Can we avoid the "address already in use" errors by using SO_REUSEADDR? Typical results are
[07-24 19:32:49] INFO ReuseExperimentMule2067TestCase [main]: Measuring average run length for 100 repeats without reuse and a pause of 100 ms [07-24 19:33:49] INFO ReuseExperimentMule2067TestCase [main]: Average run length: 57.3 +/- 33.15131973240282 [07-24 19:33:49] INFO ReuseExperimentMule2067TestCase [main]: Measuring average run length for 100 repeats with reuse and a pause of 100 ms [07-24 19:35:32] INFO ReuseExperimentMule2067TestCase [main]: Average run length: 100.0 +/- 0.0 [07-24 19:35:32] INFO ReuseExperimentMule2067TestCase [main]: Measuring average run length for 100 repeats without reuse and a pause of 10 ms [07-24 19:35:48] INFO ReuseExperimentMule2067TestCase [main]: Average run length: 96.8 +/- 7.332121111929359 [07-24 19:35:48] INFO ReuseExperimentMule2067TestCase [main]: Measuring average run length for 100 repeats with reuse and a pause of 10 ms [07-24 19:36:04] INFO ReuseExperimentMule2067TestCase [main]: Average run length: 100.0 +/- 0.0 [07-24 19:36:04] INFO ReuseExperimentMule2067TestCase [main]: Measuring average run length for 100 repeats without reuse and a pause of 1 ms [07-24 19:36:10] INFO ReuseExperimentMule2067TestCase [main]: Average run length: 75.8 +/- 37.690317058894586 [07-24 19:36:10] INFO ReuseExperimentMule2067TestCase [main]: Measuring average run length for 100 repeats with reuse and a pause of 1 ms [07-24 19:36:18] INFO ReuseExperimentMule2067TestCase [main]: Average run length: 100.0 +/- 0.0
which suggest that enabling address re-use could help with the issue.
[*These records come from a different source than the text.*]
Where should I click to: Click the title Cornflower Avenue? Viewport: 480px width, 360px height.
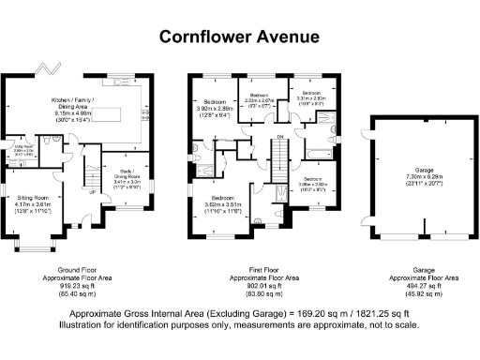click(x=239, y=38)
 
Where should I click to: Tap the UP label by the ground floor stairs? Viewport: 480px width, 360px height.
click(x=93, y=191)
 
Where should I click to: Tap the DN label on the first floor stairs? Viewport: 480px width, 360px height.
click(x=279, y=138)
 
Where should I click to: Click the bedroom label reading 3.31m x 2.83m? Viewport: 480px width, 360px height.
click(x=310, y=98)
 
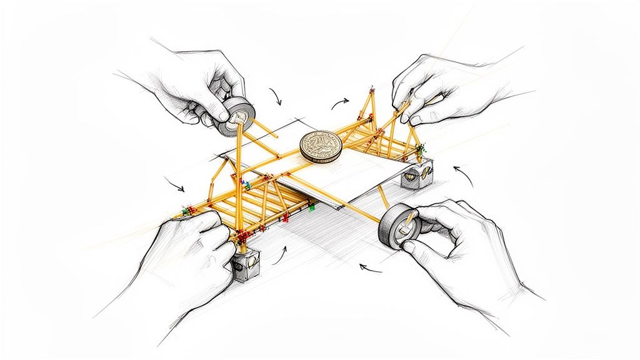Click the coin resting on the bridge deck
[319, 147]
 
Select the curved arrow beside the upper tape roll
[275, 96]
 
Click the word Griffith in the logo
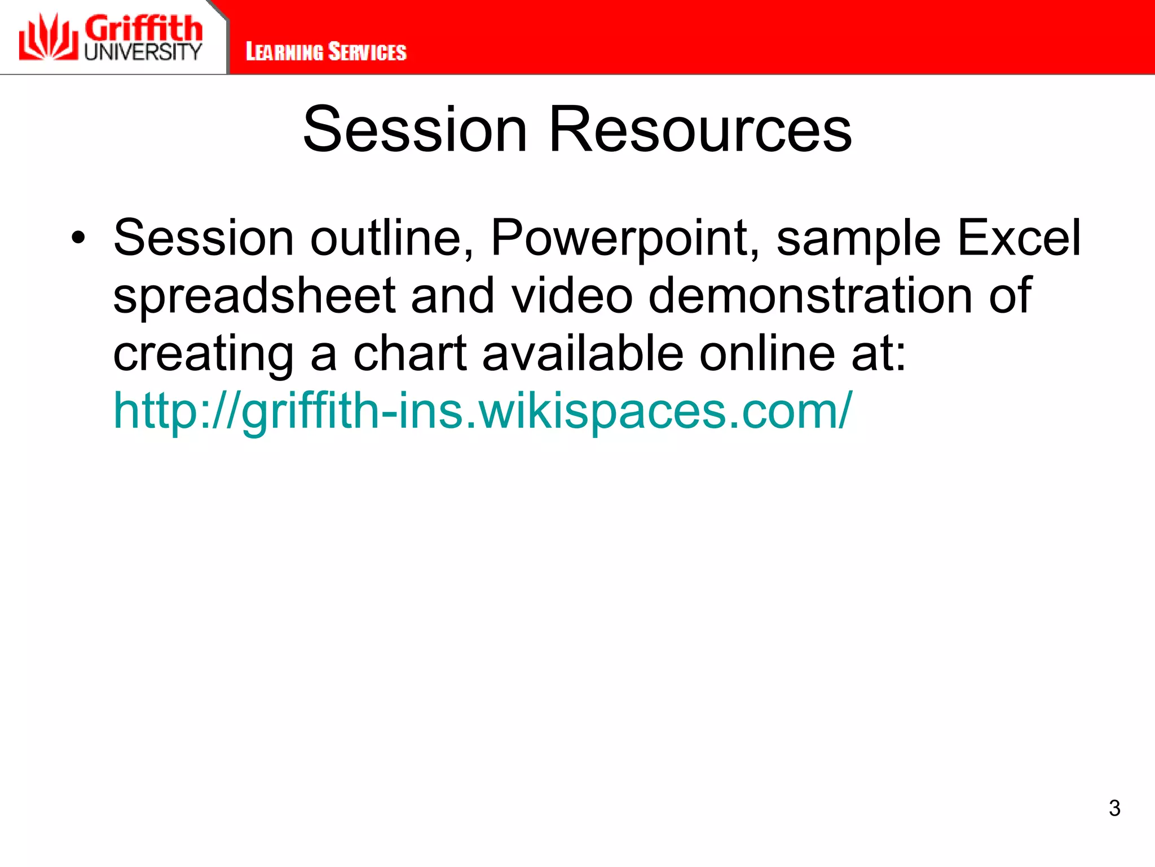[143, 28]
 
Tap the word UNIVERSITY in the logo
[143, 52]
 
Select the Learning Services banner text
[326, 52]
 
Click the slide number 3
[1114, 808]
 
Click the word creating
[204, 354]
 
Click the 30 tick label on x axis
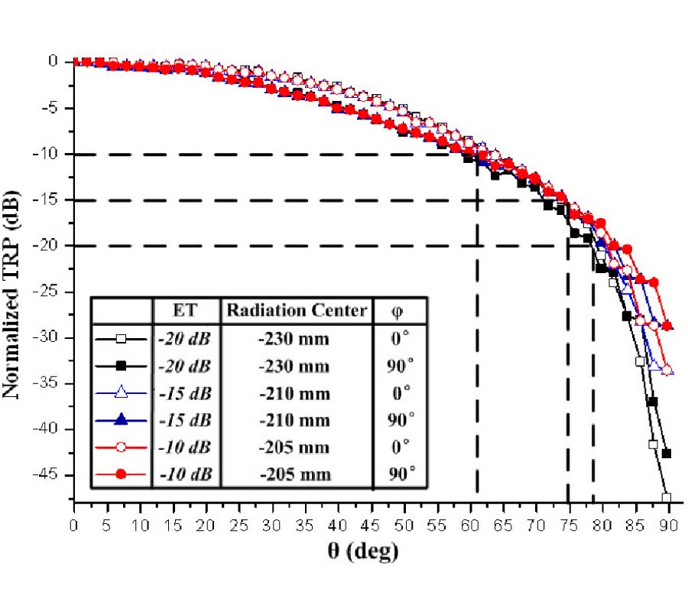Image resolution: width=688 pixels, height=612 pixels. tap(272, 526)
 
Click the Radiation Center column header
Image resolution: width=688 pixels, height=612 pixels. tap(296, 311)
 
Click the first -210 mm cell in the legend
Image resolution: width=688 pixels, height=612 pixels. tap(296, 394)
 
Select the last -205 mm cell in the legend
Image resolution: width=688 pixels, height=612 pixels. tap(296, 475)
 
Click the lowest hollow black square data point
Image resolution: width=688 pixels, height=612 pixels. tap(667, 498)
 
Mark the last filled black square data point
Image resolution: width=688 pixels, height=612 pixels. tap(667, 453)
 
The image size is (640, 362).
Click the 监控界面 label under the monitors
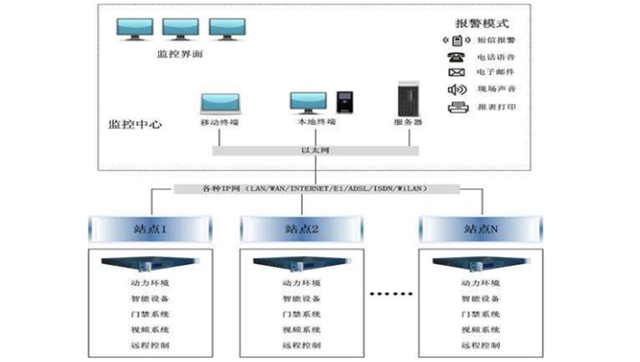pos(179,54)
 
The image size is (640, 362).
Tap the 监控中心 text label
pos(136,124)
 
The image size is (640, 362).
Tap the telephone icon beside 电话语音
pos(456,57)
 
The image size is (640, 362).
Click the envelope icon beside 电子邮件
pos(456,72)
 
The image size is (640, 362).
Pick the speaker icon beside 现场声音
pos(456,90)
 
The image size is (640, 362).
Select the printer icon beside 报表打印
pos(456,107)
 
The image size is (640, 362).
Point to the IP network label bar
pos(313,188)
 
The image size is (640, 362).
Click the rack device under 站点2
pos(302,265)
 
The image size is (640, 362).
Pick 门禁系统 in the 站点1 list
pos(149,314)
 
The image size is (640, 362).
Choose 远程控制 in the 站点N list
pos(480,346)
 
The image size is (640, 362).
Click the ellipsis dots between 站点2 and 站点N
pos(391,293)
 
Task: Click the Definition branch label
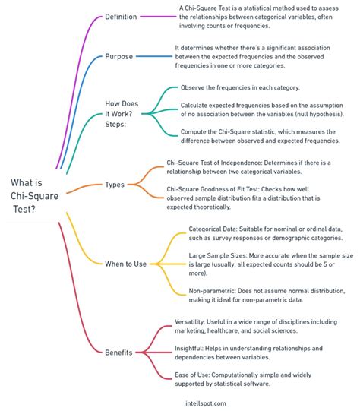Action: tap(121, 17)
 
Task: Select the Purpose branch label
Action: tap(118, 57)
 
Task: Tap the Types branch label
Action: tap(115, 185)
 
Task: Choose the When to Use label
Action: tap(126, 264)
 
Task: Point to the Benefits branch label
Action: tap(118, 353)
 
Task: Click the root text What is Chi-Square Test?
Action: tap(34, 196)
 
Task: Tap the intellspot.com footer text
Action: tap(206, 403)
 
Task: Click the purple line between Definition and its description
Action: tap(158, 17)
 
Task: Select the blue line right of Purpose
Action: tap(154, 56)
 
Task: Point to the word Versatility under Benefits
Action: tap(189, 322)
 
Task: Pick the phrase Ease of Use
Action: tap(191, 375)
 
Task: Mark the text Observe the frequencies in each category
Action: tap(240, 88)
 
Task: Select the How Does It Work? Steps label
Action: tap(122, 114)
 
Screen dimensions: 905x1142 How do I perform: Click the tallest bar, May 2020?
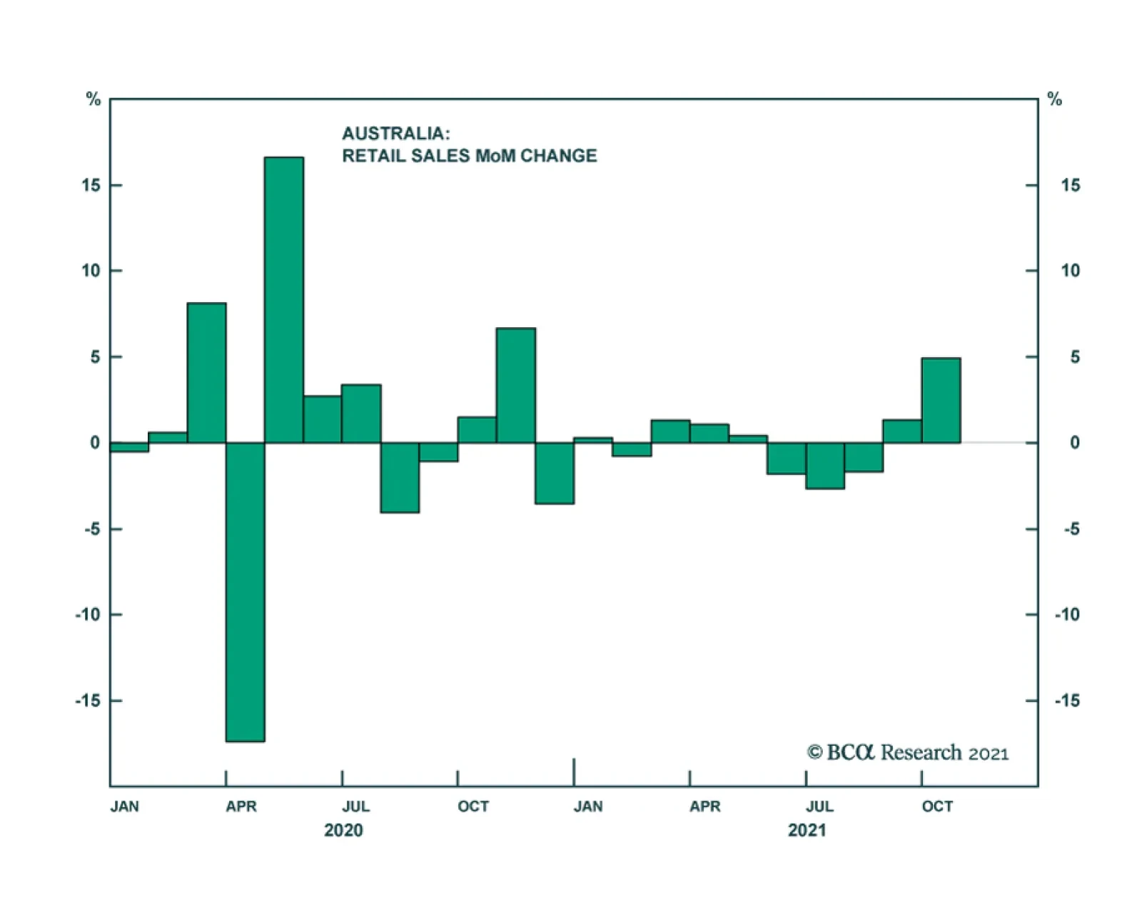coord(283,300)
Note that if a single socket (ie a single port number) is reused for all tests we often zeroes eveywhere (even with waits of 2sec and similar between iterations/tests). This suggests that once the error occurs, the socket enters a long-lived "broken" state. All this is by AC on linux, dual CPU, Java 1.4 - I suspect results will vary like crazy in different contexts.